Fred Glaser, 10538 Lakeshore Drive East, Briar Creek Subdivision and a member of the Carmel City
Council. He urged the Board to deny the petition. He has lived here since 1987 when American
Aggregates owned the property. In 1987 he did not feel the blasting at his house like it is today. Since
Martin Marietta has taken over in the last few years, they do feel it at 106th and Lakeshore Drive East.
Charles Lane, 10487 Lakeshore Place in Briar Creek Subdivision, representing the Homeowners
Associations from Woodlands and Briar Creek, which is 419 homes. They have lived there two and
half years. When they first moved there, the blasting was hardly noticeable at 3 :00 PM on Fridays.
Now it is two or three times daily. His home has suffered cracks and his home is settling into the crawl
space. He felt the damage was from the blasting and the petition should be denied.

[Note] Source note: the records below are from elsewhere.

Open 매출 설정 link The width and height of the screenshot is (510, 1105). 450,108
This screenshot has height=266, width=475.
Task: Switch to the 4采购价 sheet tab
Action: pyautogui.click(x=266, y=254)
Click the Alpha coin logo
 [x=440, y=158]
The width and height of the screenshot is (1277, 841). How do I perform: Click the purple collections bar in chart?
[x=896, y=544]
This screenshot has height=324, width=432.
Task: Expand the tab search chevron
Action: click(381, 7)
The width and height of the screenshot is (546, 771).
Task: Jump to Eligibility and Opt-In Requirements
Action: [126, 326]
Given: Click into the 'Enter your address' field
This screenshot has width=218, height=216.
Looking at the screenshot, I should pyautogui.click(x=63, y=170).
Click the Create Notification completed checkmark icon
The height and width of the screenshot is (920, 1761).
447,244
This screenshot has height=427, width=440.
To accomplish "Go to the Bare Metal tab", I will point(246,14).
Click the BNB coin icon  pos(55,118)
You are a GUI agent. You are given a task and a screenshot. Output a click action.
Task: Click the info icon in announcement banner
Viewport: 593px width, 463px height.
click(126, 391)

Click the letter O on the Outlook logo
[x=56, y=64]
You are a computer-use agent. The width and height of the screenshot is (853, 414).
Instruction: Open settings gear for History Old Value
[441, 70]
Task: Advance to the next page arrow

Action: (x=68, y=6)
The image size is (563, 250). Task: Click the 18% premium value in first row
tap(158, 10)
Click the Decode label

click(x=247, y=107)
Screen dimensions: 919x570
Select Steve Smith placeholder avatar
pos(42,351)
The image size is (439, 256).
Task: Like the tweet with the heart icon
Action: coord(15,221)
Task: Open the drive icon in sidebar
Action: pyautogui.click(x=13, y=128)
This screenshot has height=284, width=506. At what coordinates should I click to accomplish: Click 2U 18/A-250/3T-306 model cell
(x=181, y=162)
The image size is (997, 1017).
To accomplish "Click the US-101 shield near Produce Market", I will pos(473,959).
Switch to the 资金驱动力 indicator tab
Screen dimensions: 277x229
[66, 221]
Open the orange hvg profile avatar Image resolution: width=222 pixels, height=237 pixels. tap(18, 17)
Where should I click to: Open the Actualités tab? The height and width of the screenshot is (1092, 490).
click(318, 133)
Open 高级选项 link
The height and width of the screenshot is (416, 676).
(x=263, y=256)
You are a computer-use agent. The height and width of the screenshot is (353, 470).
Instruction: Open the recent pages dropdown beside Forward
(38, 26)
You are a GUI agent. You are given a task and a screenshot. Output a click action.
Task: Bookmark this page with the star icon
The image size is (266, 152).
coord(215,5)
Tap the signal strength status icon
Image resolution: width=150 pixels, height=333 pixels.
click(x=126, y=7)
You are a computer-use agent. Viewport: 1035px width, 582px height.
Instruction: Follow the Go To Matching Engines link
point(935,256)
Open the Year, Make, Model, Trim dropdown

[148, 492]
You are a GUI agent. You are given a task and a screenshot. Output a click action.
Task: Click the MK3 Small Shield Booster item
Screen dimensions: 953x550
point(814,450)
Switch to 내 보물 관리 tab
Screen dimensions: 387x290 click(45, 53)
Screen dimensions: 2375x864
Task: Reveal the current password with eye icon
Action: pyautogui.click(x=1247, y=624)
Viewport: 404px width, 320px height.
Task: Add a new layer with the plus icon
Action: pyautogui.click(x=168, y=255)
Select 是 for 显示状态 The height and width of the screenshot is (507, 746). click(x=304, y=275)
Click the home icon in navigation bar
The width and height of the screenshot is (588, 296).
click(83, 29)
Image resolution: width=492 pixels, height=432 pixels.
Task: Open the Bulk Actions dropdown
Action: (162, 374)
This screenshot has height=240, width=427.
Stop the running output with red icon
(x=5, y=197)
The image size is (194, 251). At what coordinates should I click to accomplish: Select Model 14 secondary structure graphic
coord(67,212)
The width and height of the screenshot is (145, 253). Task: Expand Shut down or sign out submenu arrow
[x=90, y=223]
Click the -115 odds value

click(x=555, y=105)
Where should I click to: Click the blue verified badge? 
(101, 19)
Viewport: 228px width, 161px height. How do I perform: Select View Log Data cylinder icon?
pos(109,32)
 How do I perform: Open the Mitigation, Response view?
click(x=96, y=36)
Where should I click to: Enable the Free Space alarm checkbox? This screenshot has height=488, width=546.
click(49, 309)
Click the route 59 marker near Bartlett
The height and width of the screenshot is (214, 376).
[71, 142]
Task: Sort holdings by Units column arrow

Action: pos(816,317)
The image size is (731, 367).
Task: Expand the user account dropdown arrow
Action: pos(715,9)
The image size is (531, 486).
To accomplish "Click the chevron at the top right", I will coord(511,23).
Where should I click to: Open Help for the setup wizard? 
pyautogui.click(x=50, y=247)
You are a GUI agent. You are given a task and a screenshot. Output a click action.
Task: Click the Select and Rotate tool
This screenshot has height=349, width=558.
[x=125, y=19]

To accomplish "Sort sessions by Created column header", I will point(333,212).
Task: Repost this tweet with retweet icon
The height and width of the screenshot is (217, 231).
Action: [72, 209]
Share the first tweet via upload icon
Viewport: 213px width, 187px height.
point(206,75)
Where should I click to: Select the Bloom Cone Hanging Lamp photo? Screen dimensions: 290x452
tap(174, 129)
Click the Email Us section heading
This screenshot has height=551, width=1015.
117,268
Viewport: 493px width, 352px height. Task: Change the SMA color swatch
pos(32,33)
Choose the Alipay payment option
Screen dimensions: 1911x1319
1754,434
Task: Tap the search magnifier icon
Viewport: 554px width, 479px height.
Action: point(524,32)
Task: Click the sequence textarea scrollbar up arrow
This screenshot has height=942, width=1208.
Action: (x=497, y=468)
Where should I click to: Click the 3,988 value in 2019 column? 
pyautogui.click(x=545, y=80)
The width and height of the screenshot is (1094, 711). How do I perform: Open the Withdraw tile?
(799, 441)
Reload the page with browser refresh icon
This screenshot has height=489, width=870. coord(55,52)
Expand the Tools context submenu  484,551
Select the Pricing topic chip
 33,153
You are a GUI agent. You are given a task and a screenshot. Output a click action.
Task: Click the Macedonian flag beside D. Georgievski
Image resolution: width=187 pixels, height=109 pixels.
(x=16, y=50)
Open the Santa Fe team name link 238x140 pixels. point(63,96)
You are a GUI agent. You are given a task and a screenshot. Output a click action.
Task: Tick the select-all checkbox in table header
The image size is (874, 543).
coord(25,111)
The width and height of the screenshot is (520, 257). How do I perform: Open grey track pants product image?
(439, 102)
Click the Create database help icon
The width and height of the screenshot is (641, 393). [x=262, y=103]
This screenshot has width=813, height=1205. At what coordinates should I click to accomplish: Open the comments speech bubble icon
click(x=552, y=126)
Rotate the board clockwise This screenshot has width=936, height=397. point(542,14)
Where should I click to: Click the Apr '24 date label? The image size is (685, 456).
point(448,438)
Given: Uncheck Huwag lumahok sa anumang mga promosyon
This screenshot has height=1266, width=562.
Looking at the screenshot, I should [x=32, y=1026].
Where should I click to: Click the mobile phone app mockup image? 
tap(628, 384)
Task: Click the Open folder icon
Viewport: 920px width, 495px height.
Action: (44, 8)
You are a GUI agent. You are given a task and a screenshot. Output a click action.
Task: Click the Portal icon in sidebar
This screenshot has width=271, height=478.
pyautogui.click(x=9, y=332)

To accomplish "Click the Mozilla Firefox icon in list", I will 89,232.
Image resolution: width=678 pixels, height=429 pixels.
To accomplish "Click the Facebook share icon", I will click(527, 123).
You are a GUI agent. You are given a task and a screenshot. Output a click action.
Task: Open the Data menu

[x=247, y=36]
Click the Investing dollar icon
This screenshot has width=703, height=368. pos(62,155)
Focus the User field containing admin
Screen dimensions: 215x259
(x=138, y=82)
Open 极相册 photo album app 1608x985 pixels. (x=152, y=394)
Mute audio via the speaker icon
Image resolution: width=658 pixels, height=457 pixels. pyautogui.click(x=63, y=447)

Karen Karr, 9917 Bridger Drive, Vice President of Briar Lane Estates Homeowners Association. The
neighborhood includes approximately 160 homes and families. Her opposition was based on the fact
that the blasts are alarming and she was concerned for the safety of her family. Her house shakes
several times per day, to the point that the crystal in the china hutch rattles together. Expanding the
blasting will escalate the problem. After hearing tonight's remonstrators, permanent damage is
probably being done to the property, and will affect future property values.
Chuck Applequist, 4417 Blue Creek Drive, Blue Creek Woods Homeowners Association President.
Kingswood is not the only neighborhood affected by the mining. They are opposed to the expansion.
The law may permit the blasting, but that does not mean that it is appropriate. This expansion does not
meet the criteria for appropriate use. It is a highly intensive industrial activity. They feel this expansion
will have a negative impact on their property values. Further expansion will also negatively impact
their ability to enjoy their property in a quiet safe neighborhood.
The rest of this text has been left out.